The terminology for reporting human papillomavirus-associated squamous lesions in the cervix, both in tissue samples and cytology specimens, has suffered from many changes throughout the last years creating confusion in interpreting cervical biopsy and cytology reports by clinicians. This review presents a summary and discussion of the current terminology for reporting results of cervical biopsies and cytology with emphasis in the lower anogenital squamous terminology consensus recommendations for tissue specimens and the 2001 Bethesda Workshop for reporting cytology results. Microscopic features of cervical lesions in tissue samples and cytology specimens are presented. Biomarkers, including p16 and Ki-67, are discussed and how they can help the pathologist when dealing with difficult cases.

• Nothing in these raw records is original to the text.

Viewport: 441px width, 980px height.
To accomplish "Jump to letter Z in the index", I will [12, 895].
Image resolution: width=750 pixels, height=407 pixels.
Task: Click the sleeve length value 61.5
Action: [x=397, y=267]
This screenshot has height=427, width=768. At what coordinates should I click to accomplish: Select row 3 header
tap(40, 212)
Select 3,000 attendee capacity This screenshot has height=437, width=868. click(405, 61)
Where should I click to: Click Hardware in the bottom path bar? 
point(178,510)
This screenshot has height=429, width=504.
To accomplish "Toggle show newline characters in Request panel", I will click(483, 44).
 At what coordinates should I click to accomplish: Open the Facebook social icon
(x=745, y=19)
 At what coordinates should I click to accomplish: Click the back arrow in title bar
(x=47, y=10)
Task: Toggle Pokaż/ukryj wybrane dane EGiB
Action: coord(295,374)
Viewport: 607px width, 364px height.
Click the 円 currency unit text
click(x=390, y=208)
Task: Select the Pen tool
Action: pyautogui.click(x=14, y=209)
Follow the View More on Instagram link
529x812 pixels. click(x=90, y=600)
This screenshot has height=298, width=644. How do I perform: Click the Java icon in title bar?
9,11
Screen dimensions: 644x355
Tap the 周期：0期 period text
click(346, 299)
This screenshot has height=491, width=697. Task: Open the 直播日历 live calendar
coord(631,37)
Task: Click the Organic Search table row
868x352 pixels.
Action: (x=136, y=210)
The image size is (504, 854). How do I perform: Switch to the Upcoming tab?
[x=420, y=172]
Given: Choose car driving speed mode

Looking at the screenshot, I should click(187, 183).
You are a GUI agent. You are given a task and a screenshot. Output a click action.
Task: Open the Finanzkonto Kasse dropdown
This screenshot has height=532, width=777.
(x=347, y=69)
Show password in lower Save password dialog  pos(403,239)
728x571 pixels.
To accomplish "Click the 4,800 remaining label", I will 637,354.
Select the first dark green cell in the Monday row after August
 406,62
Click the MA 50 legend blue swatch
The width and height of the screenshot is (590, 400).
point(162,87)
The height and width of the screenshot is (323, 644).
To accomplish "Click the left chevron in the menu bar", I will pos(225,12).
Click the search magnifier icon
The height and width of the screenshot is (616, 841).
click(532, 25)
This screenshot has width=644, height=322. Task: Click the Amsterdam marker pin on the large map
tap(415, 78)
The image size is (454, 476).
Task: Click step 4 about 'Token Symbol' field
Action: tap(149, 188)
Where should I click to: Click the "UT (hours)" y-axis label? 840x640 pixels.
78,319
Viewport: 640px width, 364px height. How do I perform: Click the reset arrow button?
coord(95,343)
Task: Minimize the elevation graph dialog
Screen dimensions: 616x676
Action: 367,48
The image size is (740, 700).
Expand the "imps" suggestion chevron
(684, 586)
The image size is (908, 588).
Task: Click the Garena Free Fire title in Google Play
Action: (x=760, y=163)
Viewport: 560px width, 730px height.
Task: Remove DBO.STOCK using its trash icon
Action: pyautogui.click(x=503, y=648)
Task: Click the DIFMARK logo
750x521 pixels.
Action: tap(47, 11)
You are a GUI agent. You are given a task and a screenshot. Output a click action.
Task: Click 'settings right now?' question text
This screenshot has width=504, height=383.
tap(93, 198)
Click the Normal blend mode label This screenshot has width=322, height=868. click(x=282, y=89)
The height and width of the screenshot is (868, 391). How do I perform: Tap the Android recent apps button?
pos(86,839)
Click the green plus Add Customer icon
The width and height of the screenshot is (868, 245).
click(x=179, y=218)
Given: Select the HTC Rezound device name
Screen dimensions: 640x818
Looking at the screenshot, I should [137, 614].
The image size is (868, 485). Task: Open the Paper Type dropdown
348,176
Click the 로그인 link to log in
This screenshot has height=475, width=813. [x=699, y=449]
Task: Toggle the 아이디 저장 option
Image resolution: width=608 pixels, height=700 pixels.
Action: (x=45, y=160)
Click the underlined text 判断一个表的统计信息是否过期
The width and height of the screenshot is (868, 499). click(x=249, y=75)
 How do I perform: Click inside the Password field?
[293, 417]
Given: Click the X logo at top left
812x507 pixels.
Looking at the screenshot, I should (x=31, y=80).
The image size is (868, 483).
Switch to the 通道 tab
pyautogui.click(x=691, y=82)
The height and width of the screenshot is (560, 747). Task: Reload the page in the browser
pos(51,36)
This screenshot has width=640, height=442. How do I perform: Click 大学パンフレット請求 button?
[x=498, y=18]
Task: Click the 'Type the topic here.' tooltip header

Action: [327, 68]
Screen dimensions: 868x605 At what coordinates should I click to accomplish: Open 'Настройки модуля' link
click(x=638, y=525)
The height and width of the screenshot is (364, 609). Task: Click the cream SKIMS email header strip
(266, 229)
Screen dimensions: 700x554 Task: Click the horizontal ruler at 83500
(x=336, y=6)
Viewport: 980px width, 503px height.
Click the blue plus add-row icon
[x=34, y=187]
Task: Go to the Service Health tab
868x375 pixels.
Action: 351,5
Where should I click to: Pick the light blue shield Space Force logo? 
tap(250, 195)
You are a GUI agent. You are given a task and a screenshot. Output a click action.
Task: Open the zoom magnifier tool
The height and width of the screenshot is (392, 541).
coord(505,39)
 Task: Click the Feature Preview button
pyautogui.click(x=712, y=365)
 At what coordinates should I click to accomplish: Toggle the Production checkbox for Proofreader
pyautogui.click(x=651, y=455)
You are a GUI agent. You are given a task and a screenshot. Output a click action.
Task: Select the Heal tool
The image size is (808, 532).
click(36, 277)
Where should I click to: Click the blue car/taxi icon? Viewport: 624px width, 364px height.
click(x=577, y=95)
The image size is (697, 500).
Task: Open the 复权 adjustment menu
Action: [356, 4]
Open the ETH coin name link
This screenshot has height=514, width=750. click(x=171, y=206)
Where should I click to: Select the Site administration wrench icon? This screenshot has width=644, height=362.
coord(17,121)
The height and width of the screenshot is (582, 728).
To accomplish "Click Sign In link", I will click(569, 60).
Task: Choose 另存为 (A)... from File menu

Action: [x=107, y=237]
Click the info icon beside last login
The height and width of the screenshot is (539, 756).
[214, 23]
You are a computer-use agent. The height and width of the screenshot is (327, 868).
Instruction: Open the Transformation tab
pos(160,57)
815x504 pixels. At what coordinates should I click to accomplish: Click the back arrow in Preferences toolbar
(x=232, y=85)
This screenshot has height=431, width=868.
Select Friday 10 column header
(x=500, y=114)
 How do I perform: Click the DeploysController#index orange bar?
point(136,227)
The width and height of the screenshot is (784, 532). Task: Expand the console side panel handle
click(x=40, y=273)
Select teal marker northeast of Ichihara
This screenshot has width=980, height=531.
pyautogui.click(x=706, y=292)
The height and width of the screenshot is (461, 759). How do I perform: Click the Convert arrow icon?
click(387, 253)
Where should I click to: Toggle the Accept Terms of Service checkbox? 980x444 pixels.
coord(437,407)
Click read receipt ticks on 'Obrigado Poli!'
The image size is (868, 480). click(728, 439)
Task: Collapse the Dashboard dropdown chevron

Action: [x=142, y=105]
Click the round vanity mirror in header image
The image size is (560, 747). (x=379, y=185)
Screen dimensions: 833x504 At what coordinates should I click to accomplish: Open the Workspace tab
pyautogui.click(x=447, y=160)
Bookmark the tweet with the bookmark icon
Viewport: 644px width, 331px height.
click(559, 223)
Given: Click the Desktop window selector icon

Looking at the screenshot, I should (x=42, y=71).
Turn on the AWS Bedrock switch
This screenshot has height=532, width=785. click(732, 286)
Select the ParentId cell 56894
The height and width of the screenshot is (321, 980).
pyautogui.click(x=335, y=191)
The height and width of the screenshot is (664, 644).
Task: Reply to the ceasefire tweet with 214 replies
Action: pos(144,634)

Keywords: High-grade squamous intraepithelial lesion, human papillomavirus, Ki-67, low squamous intraepithelial lesion, p16

How to cite this article:
Reyes MC, Cooper K. Cervical cancer biopsy reporting: A review. Indian J Pathol Microbiol 2014;57:364-8

How to cite this URL:
Reyes MC, Cooper K. Cervical cancer biopsy reporting: A review. Indian J Pathol Microbiol [serial online] 2014 [cited 2022 Aug 20];57:364-8. Available from: https://www.ijpmonline.org/text.asp?2014/57/3/364/138713

   Introduction Top

Dysplasia of the cervix is caused by human papillomavirus (HPV) infection of low or high oncogenic risk type. With low-risk HPV infection, squamous epithelium is altered secondary to virus production and replication. This will give rise to lesions that have been referred to in different ways throughout the last couple of decades: Atypical hyperplasia, low-grade squamous lesion, mild dysplasia, and condyloma acuminatum. The majority of these lesions will regress if left untreated, with only 30% persisting and 10% progressing to high-grade lesions. [1] Infection with high-risk HPV types gives rise to lesions that are precursors of invasive squamous cell carcinoma, and various terminologies have been used to in this respect: Moderate/severe dysplasia, carcinoma in situ (CIS) or high-grade squamous lesion.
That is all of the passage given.